Stored records

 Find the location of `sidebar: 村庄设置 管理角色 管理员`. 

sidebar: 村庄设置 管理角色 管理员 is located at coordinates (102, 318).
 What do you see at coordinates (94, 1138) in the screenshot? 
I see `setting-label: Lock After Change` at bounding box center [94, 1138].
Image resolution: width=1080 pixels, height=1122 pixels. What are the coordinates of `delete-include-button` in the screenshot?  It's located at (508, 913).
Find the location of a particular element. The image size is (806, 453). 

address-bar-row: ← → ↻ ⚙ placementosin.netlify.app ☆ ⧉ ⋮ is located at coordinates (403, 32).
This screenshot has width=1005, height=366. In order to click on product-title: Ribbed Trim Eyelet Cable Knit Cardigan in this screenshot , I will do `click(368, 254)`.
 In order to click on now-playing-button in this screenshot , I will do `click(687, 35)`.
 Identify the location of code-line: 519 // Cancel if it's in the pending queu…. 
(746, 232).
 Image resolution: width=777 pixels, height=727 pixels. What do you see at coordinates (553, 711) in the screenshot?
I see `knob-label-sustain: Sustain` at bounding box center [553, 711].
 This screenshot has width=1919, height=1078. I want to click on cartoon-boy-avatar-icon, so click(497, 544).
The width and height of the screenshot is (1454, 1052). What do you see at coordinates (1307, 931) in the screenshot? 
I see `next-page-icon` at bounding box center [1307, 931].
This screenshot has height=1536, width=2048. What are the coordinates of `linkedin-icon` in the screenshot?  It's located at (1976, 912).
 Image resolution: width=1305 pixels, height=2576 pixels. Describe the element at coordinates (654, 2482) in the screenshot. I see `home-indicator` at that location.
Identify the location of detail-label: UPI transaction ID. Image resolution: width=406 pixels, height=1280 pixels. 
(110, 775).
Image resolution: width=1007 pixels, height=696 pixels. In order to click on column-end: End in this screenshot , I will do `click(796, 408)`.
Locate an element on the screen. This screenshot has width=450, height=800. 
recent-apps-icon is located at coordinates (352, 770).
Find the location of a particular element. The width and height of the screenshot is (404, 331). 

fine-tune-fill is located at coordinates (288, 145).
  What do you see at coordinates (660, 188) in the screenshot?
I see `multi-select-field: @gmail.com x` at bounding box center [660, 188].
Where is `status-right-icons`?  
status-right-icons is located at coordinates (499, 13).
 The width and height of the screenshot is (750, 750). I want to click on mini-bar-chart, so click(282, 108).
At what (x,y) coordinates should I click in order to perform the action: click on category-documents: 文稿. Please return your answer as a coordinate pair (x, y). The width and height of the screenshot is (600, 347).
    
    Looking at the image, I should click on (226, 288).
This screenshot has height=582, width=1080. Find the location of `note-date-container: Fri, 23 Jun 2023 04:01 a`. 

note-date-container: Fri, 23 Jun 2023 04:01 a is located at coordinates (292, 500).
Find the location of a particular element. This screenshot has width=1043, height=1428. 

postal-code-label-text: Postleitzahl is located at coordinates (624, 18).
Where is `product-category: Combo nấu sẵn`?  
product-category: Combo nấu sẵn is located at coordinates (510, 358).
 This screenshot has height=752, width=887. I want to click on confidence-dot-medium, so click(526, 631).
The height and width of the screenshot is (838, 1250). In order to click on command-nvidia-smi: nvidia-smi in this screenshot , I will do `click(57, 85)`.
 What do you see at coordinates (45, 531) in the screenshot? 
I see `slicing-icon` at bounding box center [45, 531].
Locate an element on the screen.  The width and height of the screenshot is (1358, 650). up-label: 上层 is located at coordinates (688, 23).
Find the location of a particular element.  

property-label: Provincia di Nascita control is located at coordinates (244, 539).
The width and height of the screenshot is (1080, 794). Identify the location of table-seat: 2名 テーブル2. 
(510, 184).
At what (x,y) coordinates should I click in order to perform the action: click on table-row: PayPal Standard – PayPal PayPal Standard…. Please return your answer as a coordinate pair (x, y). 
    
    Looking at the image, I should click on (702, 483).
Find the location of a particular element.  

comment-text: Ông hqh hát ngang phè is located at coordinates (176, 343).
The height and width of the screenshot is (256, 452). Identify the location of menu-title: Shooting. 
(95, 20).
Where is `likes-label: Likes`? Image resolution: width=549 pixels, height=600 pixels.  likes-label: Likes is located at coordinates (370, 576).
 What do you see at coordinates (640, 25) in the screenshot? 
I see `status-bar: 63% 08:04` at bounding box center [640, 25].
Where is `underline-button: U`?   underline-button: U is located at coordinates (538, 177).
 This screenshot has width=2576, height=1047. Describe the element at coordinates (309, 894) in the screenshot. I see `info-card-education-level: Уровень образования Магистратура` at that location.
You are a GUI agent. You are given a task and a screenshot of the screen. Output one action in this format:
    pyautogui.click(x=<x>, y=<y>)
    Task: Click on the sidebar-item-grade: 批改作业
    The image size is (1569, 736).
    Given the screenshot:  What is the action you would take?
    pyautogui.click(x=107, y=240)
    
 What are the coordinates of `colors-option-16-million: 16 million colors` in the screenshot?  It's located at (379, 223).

### TASK ITEM
In the data, change each "Identify the location of" to "Locate" and leave everything else as it is.

### RESPONSE TO THE TASK
 Find the location of `sidebar: 村庄设置 管理角色 管理员`. 

sidebar: 村庄设置 管理角色 管理员 is located at coordinates (102, 318).
 What do you see at coordinates (94, 1138) in the screenshot? 
I see `setting-label: Lock After Change` at bounding box center [94, 1138].
Image resolution: width=1080 pixels, height=1122 pixels. What are the coordinates of `delete-include-button` in the screenshot?  It's located at (508, 913).
Find the location of a particular element. The image size is (806, 453). 

address-bar-row: ← → ↻ ⚙ placementosin.netlify.app ☆ ⧉ ⋮ is located at coordinates (403, 32).
This screenshot has width=1005, height=366. In order to click on product-title: Ribbed Trim Eyelet Cable Knit Cardigan in this screenshot , I will do `click(368, 254)`.
 In order to click on now-playing-button in this screenshot , I will do `click(687, 35)`.
 Locate code-line: 519 // Cancel if it's in the pending queu…. 
(746, 232).
 Image resolution: width=777 pixels, height=727 pixels. What do you see at coordinates (553, 711) in the screenshot?
I see `knob-label-sustain: Sustain` at bounding box center [553, 711].
 This screenshot has width=1919, height=1078. I want to click on cartoon-boy-avatar-icon, so click(497, 544).
The width and height of the screenshot is (1454, 1052). What do you see at coordinates (1307, 931) in the screenshot? 
I see `next-page-icon` at bounding box center [1307, 931].
This screenshot has height=1536, width=2048. What are the coordinates of `linkedin-icon` in the screenshot?  It's located at (1976, 912).
 Image resolution: width=1305 pixels, height=2576 pixels. Describe the element at coordinates (654, 2482) in the screenshot. I see `home-indicator` at that location.
Locate detail-label: UPI transaction ID. Image resolution: width=406 pixels, height=1280 pixels. 
(110, 775).
Image resolution: width=1007 pixels, height=696 pixels. In order to click on column-end: End in this screenshot , I will do `click(796, 408)`.
Locate an element on the screen. This screenshot has width=450, height=800. 
recent-apps-icon is located at coordinates (352, 770).
Find the location of a particular element. The width and height of the screenshot is (404, 331). 

fine-tune-fill is located at coordinates (288, 145).
  What do you see at coordinates (660, 188) in the screenshot?
I see `multi-select-field: @gmail.com x` at bounding box center [660, 188].
Where is `status-right-icons`?  
status-right-icons is located at coordinates (499, 13).
 The width and height of the screenshot is (750, 750). I want to click on mini-bar-chart, so click(282, 108).
At what (x,y) coordinates should I click in order to perform the action: click on category-documents: 文稿. Please return your answer as a coordinate pair (x, y). The width and height of the screenshot is (600, 347).
    
    Looking at the image, I should click on (226, 288).
This screenshot has height=582, width=1080. Find the location of `note-date-container: Fri, 23 Jun 2023 04:01 a`. 

note-date-container: Fri, 23 Jun 2023 04:01 a is located at coordinates (292, 500).
Find the location of a particular element. This screenshot has width=1043, height=1428. 

postal-code-label-text: Postleitzahl is located at coordinates (624, 18).
Where is `product-category: Combo nấu sẵn`?  
product-category: Combo nấu sẵn is located at coordinates (510, 358).
 This screenshot has height=752, width=887. I want to click on confidence-dot-medium, so click(526, 631).
The height and width of the screenshot is (838, 1250). In order to click on command-nvidia-smi: nvidia-smi in this screenshot , I will do `click(57, 85)`.
 What do you see at coordinates (45, 531) in the screenshot? 
I see `slicing-icon` at bounding box center [45, 531].
Locate an element on the screen.  The width and height of the screenshot is (1358, 650). up-label: 上层 is located at coordinates (688, 23).
Find the location of a particular element.  

property-label: Provincia di Nascita control is located at coordinates (244, 539).
The width and height of the screenshot is (1080, 794). Locate table-seat: 2名 テーブル2. 
(510, 184).
At what (x,y) coordinates should I click in order to perform the action: click on table-row: PayPal Standard – PayPal PayPal Standard…. Please return your answer as a coordinate pair (x, y). 
    
    Looking at the image, I should click on (702, 483).
Find the location of a particular element.  

comment-text: Ông hqh hát ngang phè is located at coordinates (176, 343).
The height and width of the screenshot is (256, 452). Locate menu-title: Shooting. 
(95, 20).
Where is `likes-label: Likes`? Image resolution: width=549 pixels, height=600 pixels.  likes-label: Likes is located at coordinates (370, 576).
 What do you see at coordinates (640, 25) in the screenshot? 
I see `status-bar: 63% 08:04` at bounding box center [640, 25].
Where is `underline-button: U`?   underline-button: U is located at coordinates (538, 177).
 This screenshot has width=2576, height=1047. Describe the element at coordinates (309, 894) in the screenshot. I see `info-card-education-level: Уровень образования Магистратура` at that location.
You are a GUI agent. You are given a task and a screenshot of the screen. Output one action in this format:
    pyautogui.click(x=<x>, y=<y>)
    Task: Click on the sidebar-item-grade: 批改作业
    The image size is (1569, 736).
    Given the screenshot:  What is the action you would take?
    pyautogui.click(x=107, y=240)
    
 What are the coordinates of `colors-option-16-million: 16 million colors` in the screenshot?  It's located at (379, 223).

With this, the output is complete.